PROBLEM DETAILS: Would it be possible to output exactly, and only, the lines below from the one holding "Image resolution: width=479" to the last line, both included, with every picture left out?

PROVIDED RECORDS:
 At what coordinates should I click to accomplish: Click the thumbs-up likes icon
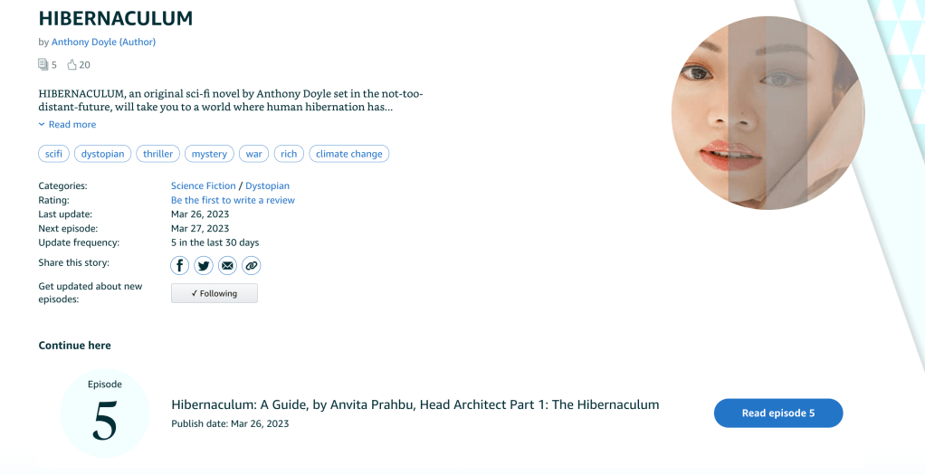click(x=72, y=64)
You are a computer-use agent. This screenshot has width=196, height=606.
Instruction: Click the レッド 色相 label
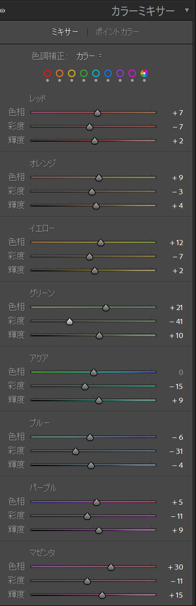(x=16, y=113)
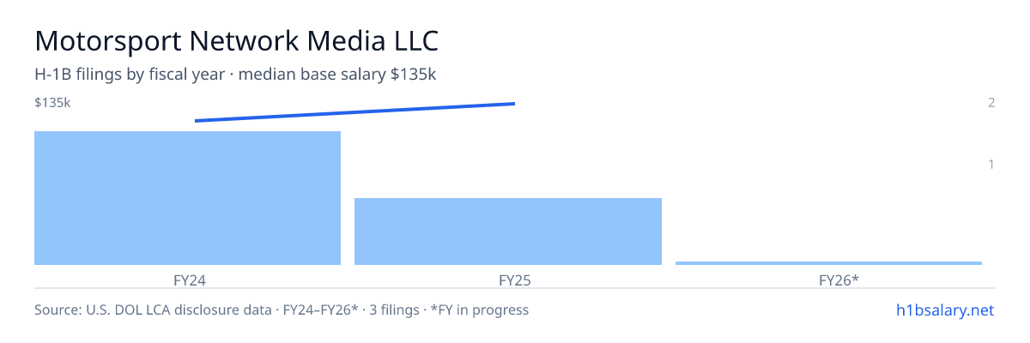Click the right axis value 2
The height and width of the screenshot is (343, 1030).
click(x=991, y=103)
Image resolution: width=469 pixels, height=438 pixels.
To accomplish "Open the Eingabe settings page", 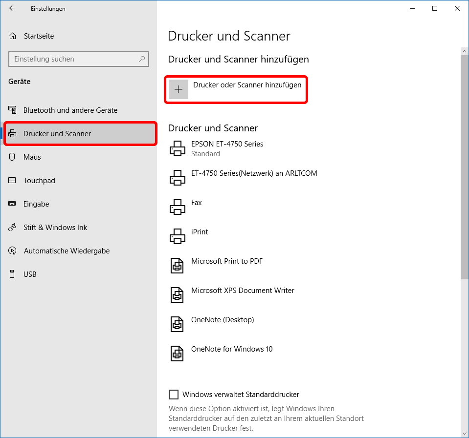I will 36,204.
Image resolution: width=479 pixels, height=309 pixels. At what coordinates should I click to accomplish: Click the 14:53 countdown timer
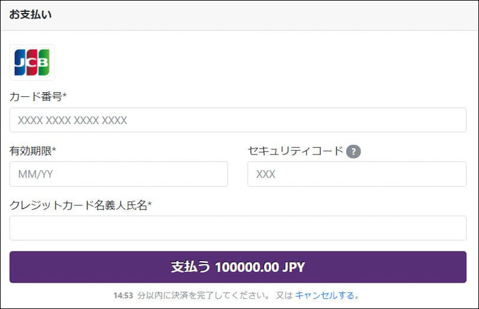click(x=123, y=295)
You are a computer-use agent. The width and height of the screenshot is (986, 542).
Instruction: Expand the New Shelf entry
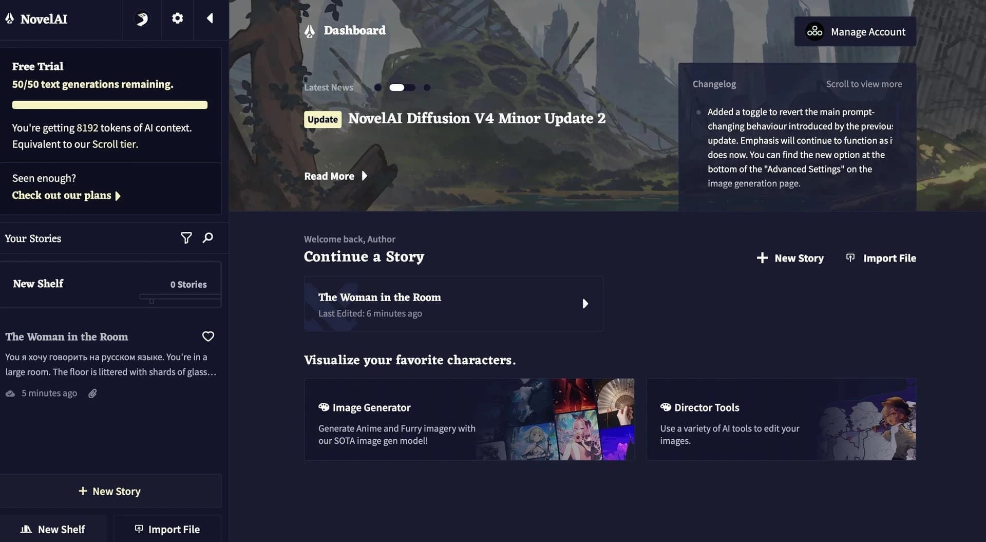click(x=110, y=284)
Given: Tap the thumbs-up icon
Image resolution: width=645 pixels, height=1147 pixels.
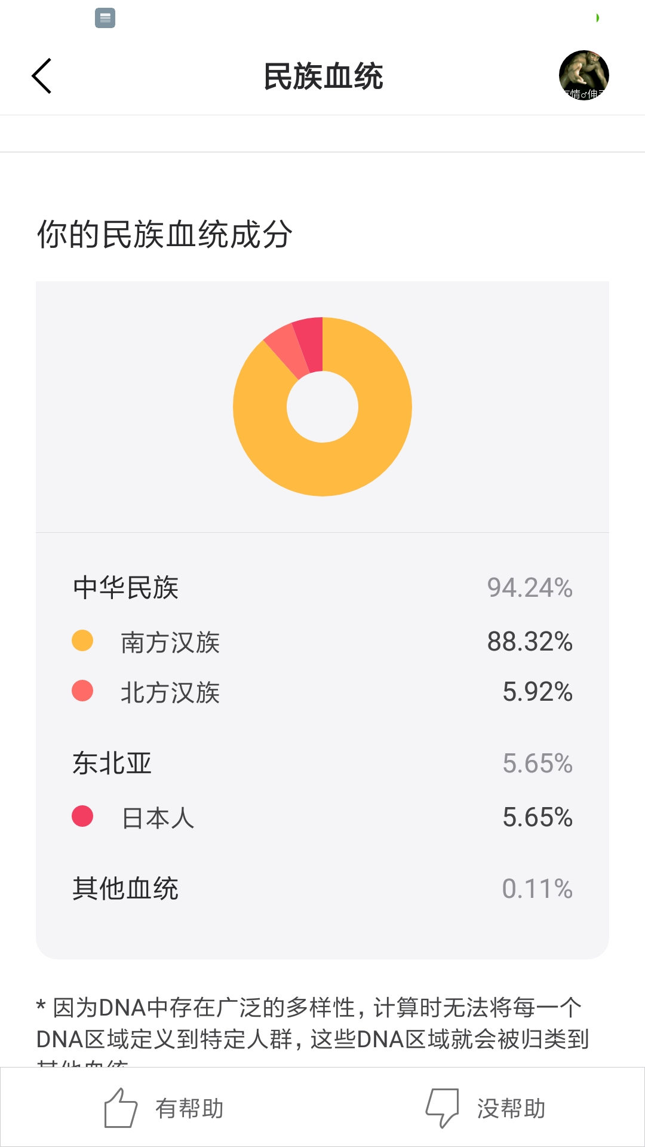Looking at the screenshot, I should pyautogui.click(x=121, y=1108).
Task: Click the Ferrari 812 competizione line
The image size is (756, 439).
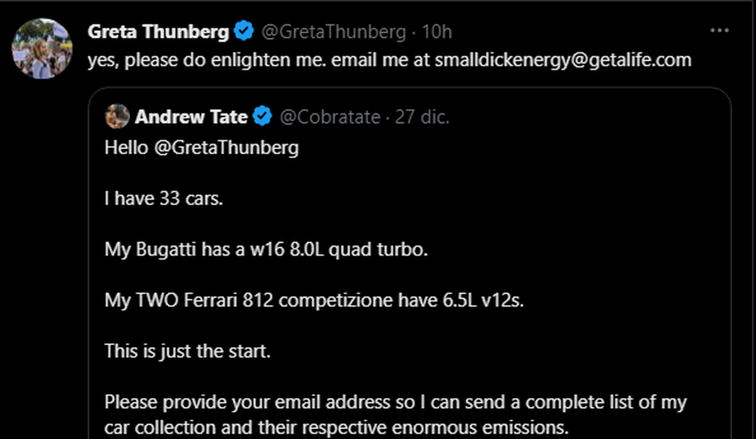Action: pos(314,300)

REPLY TO THE EXERCISE:
Image resolution: width=479 pixels, height=309 pixels. At what coordinates should I click to accomplish: Click the 14:53 countdown timer
click(x=123, y=295)
You are a computer-use agent. The width and height of the screenshot is (986, 542).
Instruction: Expand the New Shelf entry
click(x=110, y=284)
Given: Tap the thumbs-up icon
Image resolution: width=645 pixels, height=1147 pixels.
Looking at the screenshot, I should pyautogui.click(x=121, y=1108).
Task: Click the Ferrari 812 competizione line
The image size is (756, 439).
Action: pos(314,300)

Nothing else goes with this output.